There are lots conflicting legends regarding the reason why the supreme divinity Vithoba came down to the sandy beach of the Bhima and remained there. One of the most accepted legends says that the saint Pundalik got attracted the god by his holiness. Again, Pundalik is a rather mysterious figure. As per the Karmarkar, he might have been a Jaina ascetic from Karnataka. So, in that case, he was not also original dweller of the kshetra and he would not have been a Vaisnava either. He was also mentioned as a devotee of the god Narayana in the southern depression of the Mahabharata. It is said that being impressed by his devotion towards his aged parents, Lord Vishnu appeared in person visibly (pratyaksa) before Pundalika and so Pundalika obtained Vishnu's own residence. According to the legends, when Lord Vishnu also known as Vittal appeared in front of him, Pundalika was busy attending his father and mother on the sandy bank of the Chandrabhaga. He just unmindfully threw a brick to his divine visitor to stand on it. Vitthal was not offended and rather out of love for Pundalika, he stood there upright on the brick and so he remained forever.
But this mythical story brings out some interesting points in mind. The behaviour of the saint Pundalika was the opposite of a virtuous Vaisnava. His devotion was towards his parents and for which he treated his divine visitor with disdain. But still the Lord Vithoba or Vittal could not resist the attraction of his holiness and he instantly placed himself entirely just standing on the brick and kept waiting there. The moral of this story is the extraordinary power of devotion, it does not matter what the object. Lord Vithoba was such a 'lover of bhaktas'. Instead of his rude behaviour towards Vithoba, Pundalika is remembered by the poet-saints of Maharahstra because it is he who brought Vitthal to Pandharpur.

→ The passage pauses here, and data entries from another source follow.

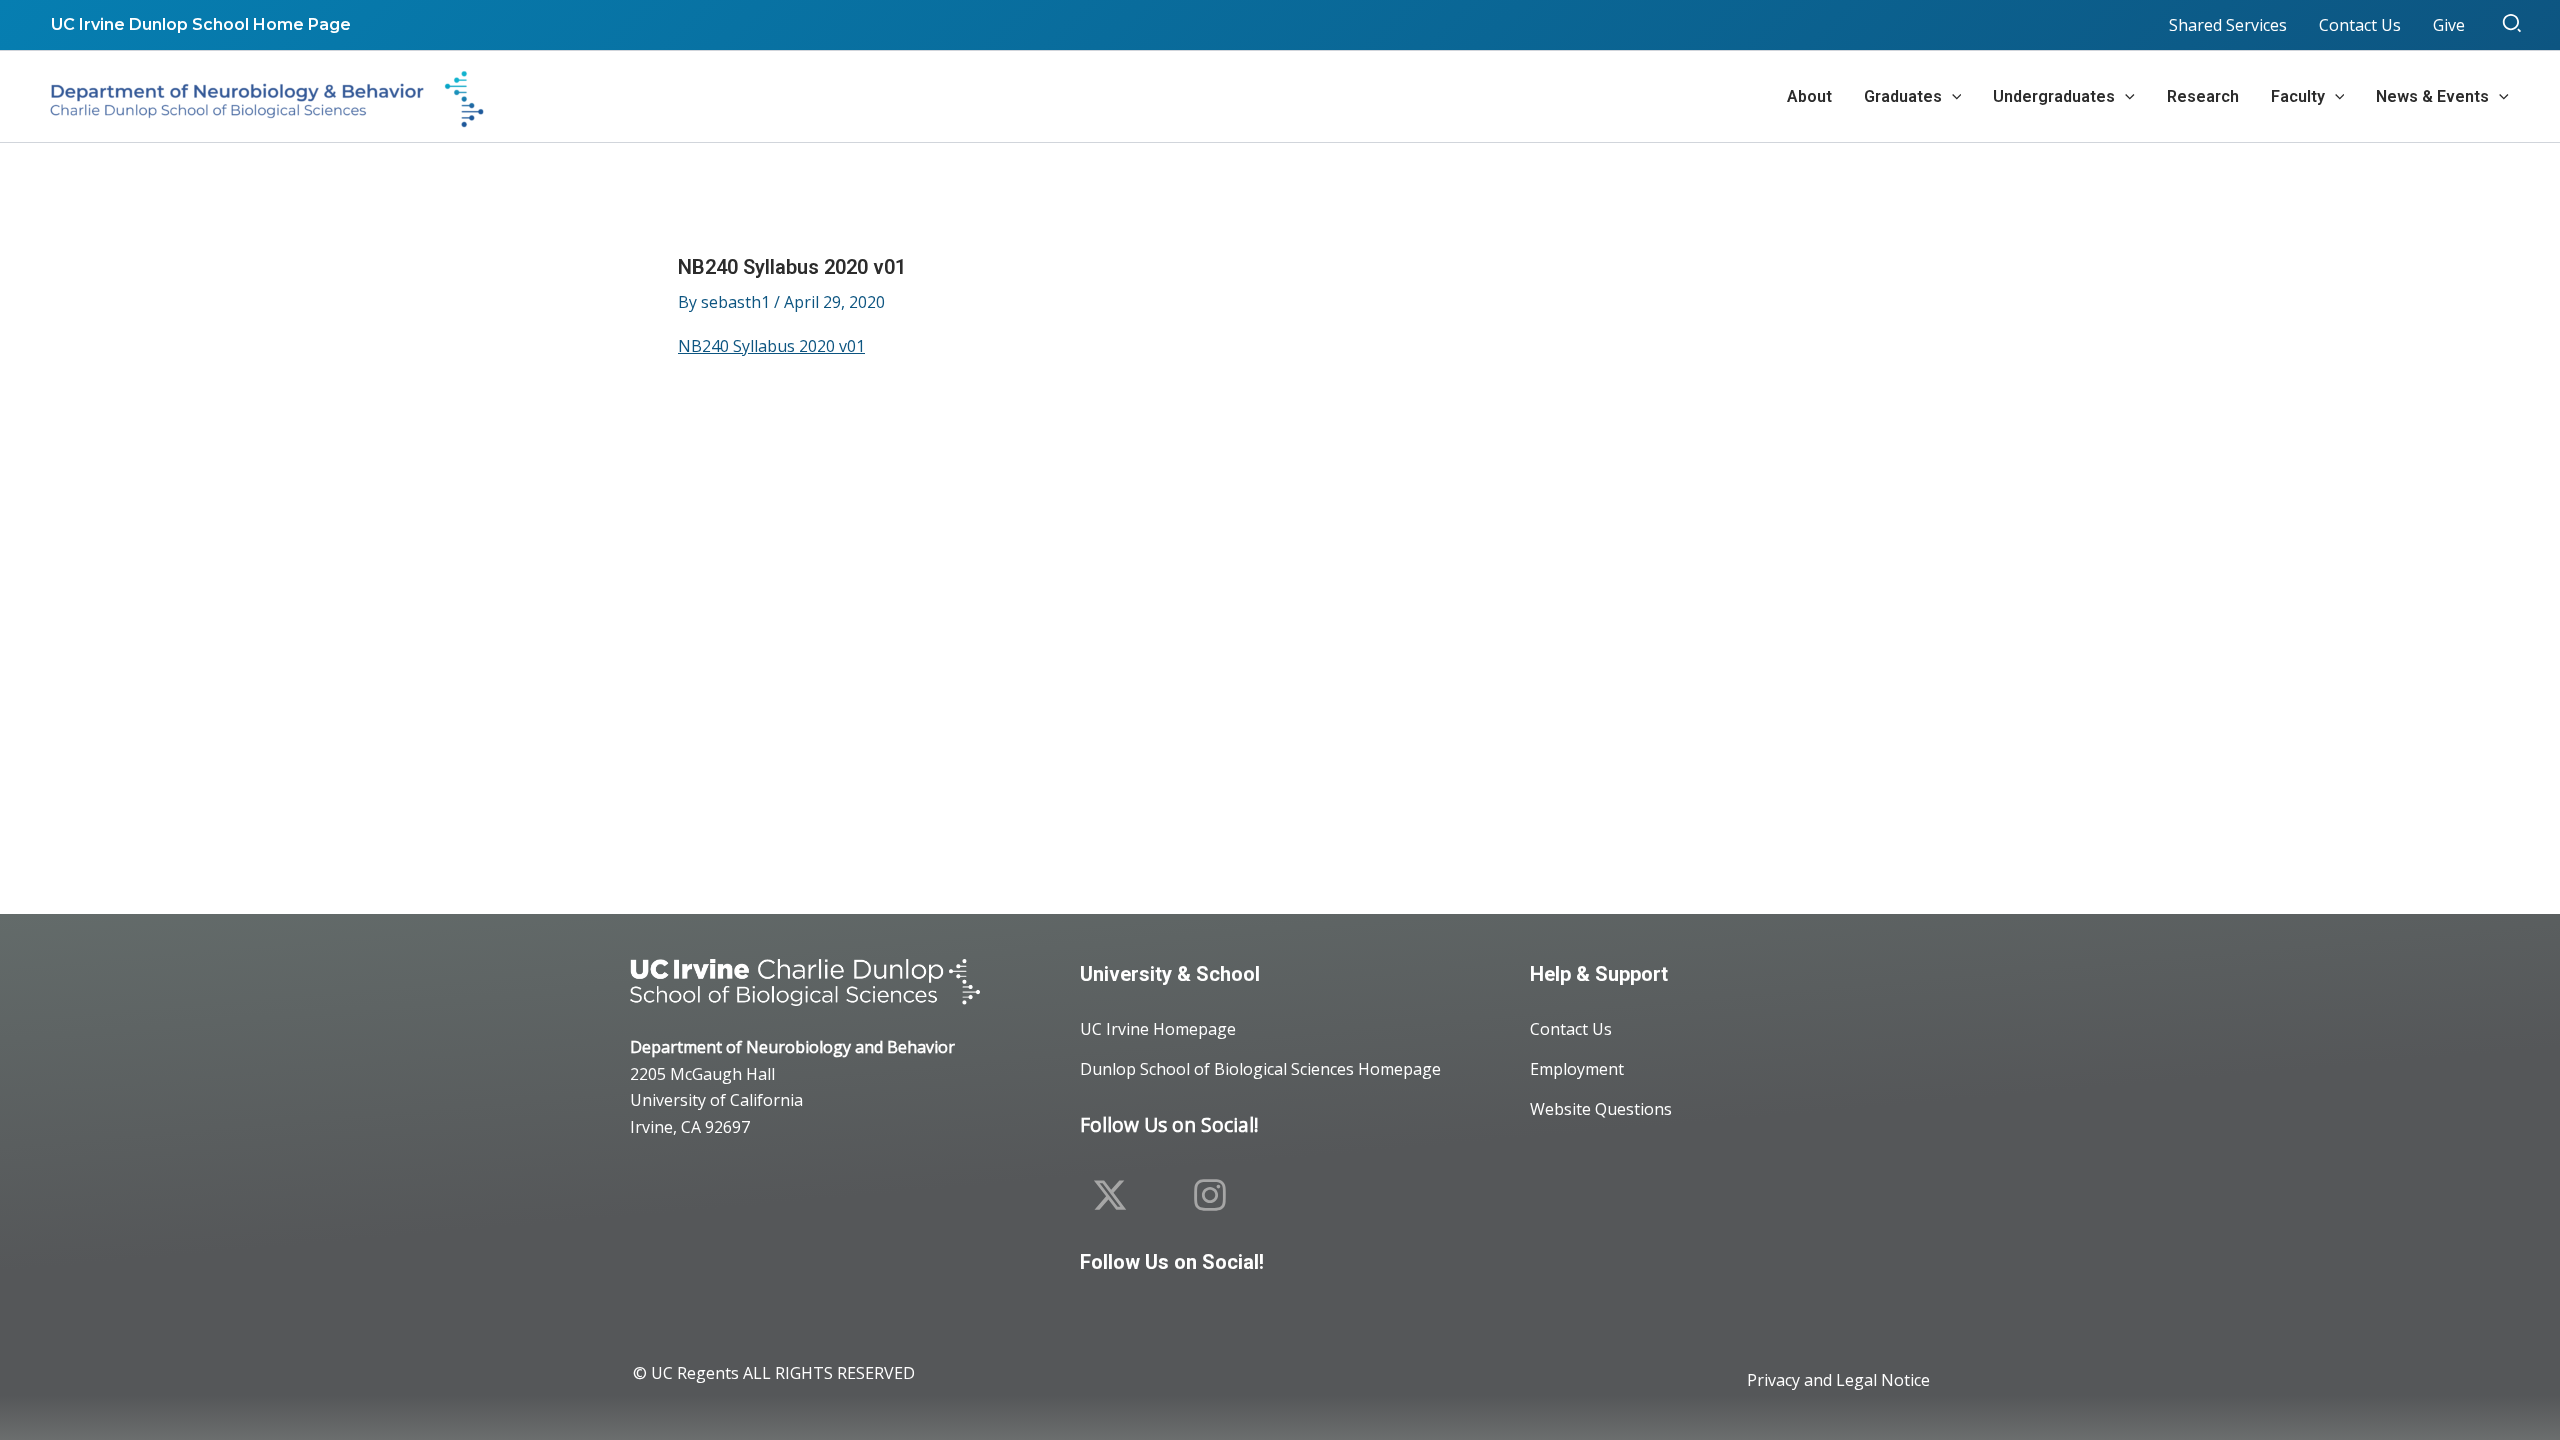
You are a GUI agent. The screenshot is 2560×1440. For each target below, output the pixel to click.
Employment (1577, 1069)
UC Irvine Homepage (1158, 1029)
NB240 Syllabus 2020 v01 (771, 346)
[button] (2513, 25)
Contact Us (1571, 1029)
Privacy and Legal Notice (1838, 1380)
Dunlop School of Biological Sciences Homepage (1260, 1069)
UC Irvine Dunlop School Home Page (201, 24)
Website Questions (1601, 1109)
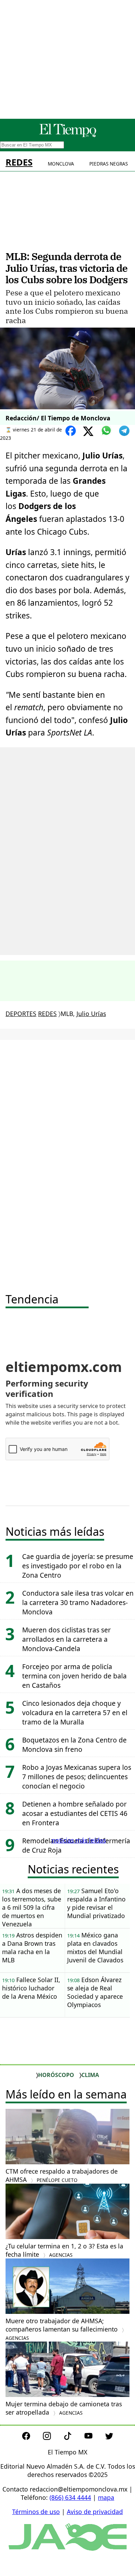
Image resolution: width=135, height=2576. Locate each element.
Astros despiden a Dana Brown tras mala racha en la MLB (32, 1947)
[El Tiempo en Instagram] (52, 2437)
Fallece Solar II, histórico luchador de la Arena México (31, 1988)
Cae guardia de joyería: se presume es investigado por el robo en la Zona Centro (77, 1566)
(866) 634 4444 (70, 2497)
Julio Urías (91, 1013)
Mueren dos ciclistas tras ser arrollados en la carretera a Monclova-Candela (66, 1639)
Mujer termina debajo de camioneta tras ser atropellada (64, 2408)
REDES (19, 162)
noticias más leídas (79, 1840)
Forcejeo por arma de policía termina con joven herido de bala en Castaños (74, 1676)
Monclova (61, 163)
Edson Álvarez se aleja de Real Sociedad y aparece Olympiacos (95, 1992)
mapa (106, 2497)
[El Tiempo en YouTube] (94, 2437)
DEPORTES (21, 1013)
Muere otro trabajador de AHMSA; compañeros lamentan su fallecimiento (62, 2329)
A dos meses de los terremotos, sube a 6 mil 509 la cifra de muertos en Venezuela (31, 1907)
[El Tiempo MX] (67, 136)
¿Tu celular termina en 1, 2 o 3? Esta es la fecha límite (64, 2250)
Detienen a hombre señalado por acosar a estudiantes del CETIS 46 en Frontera (74, 1813)
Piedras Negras (108, 163)
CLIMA (90, 2075)
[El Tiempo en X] (109, 2437)
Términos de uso (36, 2511)
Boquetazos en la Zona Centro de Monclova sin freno (74, 1744)
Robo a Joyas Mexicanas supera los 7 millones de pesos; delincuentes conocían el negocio (76, 1777)
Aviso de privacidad (95, 2511)
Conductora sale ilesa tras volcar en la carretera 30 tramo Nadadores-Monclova (78, 1602)
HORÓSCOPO (56, 2075)
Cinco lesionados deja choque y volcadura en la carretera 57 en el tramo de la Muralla (74, 1713)
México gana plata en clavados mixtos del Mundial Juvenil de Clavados (95, 1947)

In the legend of Pundalika, the coming of Vithoba is said but from where he came is not mentioned anywhere. As known, Vitthal is regarded to be a Kannadiga deity so he is suspected to come from the South. But since the Vitthal of Pandharpur is looked upon as a swarupa, this origin is not mentioned in the Pundalik legend or in any other legend connected with the arrival of the god in Pandharpur.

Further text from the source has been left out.